▶ [ЗАДАНИЕ A]
Перепишите отрывок текста о спектакле от слов "К изначально задуманному" до слов "память своих ушедших." включительно, заменив "траурный господин" на "печальный господин".

▶ [ИСХОДНЫЙ ТЕКСТ]

==*==

Кладбищенская инсталляция

• Сцена из спектакля “Вечеринка на кладбище”. Фото В.ЛУПОВСКОГОСпектакль Алвиса Херманиса “Вечеринка на кладбище”, копродукция Нового Рижского театра и Венского фестиваля, был показан в Москве почти следом за премьерами в Вене и Риге.
К изначально задуманному “венскому прологу” в Москве добавилось еще одно вступление. На авансцену, в самый центр полукруга из расставленных музыкальных пюпитров вышел траурный господин (Гундарс Аболиньш – исполнитель несравненной Сони из одноименного спектакля Херманиса), в строгом костюме, при галстуке и в очках, и сдержанно пояснил, что произошла “потеря в переводе”, в результате чего “Кладбищенский празд-ник” превратился в “Вечеринку на кладбище”, а спектакля с таким названием в репертуаре Нового Рижского театра нет. Не говоря уже о том, что латыши не имеют привычки устраивать на кладбище вечеринки. Напротив, ежегодным кладбищенским праздником они чтят память своих ушедших.
Эта ремарка от театра постепенно перешла в сам спектакль: за рассуждением о том, что в Австрии слово “смерть” мужского рода, а в Латвии женского, последовало увлекательно-подробное описание многонаселенного венского кладбища, по неизвестным причинам названного Центральным. Находится оно не просто далеко от центра города, но в 10 километрах от Вены, имеет площадь около двух квадратных километров и “население” в три миллиона человек. По центральным аллеям курсирует специальный автобус. Места для упокоения, однако, еще вдоволь. Одно время здесь расплодились лисы, фазаны, белки, косули и прочая живность (ибо уж очень много оставлялось угощения на могилах), так что жители окрестностей, не сумевшие удержаться от охоты, изрешетили пулями изрядное количество памятников.

==*==

▶ [ЗАДАНИЕ B]
Выпишите без изменений строки из данных ниже, начиная со строки, где есть "1704x833 pixels.", и заканчивая строкой, где есть "1335x637 pixels. click(x=569, y=612)", включительно.

==*==

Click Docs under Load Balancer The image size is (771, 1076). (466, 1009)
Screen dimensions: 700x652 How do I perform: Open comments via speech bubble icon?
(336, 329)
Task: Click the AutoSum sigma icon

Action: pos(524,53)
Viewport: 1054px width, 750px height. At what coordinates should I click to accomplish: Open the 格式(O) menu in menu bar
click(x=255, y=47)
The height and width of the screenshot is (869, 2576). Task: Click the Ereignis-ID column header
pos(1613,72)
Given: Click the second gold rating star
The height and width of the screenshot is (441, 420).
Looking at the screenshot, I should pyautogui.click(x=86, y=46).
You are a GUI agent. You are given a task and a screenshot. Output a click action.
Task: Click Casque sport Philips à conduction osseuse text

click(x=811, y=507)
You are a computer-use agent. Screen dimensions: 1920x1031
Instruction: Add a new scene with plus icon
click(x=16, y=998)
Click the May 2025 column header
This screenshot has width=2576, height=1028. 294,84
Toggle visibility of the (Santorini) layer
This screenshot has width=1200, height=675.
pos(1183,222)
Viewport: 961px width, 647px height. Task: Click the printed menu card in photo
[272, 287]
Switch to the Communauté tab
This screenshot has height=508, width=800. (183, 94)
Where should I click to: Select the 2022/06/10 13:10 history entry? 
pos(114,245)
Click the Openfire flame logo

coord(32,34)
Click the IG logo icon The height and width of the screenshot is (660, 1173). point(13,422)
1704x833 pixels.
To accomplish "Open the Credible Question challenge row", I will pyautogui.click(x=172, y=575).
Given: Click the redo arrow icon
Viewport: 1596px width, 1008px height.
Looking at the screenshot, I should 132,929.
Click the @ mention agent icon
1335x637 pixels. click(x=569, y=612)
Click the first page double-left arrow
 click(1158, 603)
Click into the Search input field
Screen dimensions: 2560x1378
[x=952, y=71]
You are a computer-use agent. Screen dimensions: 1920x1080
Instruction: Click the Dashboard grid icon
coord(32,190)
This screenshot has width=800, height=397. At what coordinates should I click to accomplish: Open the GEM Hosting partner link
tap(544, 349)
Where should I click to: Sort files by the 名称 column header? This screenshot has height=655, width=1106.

==*==

▶ [РЕЗУЛЬТАТ A]
К изначально задуманному “венскому прологу” в Москве добавилось еще одно вступление. На авансцену, в самый центр полукруга из расставленных музыкальных пюпитров вышел печальный господин (Гундарс Аболиньш – исполнитель несравненной Сони из одноименного спектакля Херманиса), в строгом костюме, при галстуке и в очках, и сдержанно пояснил, что произошла “потеря в переводе”, в результате чего “Кладбищенский празд-ник” превратился в “Вечеринку на кладбище”, а спектакля с таким названием в репертуаре Нового Рижского театра нет. Не говоря уже о том, что латыши не имеют привычки устраивать на кладбище вечеринки. Напротив, ежегодным кладбищенским праздником они чтят память своих ушедших.

▶ [РЕЗУЛЬТАТ B]
1704x833 pixels.
To accomplish "Open the Credible Question challenge row", I will pyautogui.click(x=172, y=575).
Given: Click the redo arrow icon
Viewport: 1596px width, 1008px height.
Looking at the screenshot, I should 132,929.
Click the @ mention agent icon
1335x637 pixels. click(x=569, y=612)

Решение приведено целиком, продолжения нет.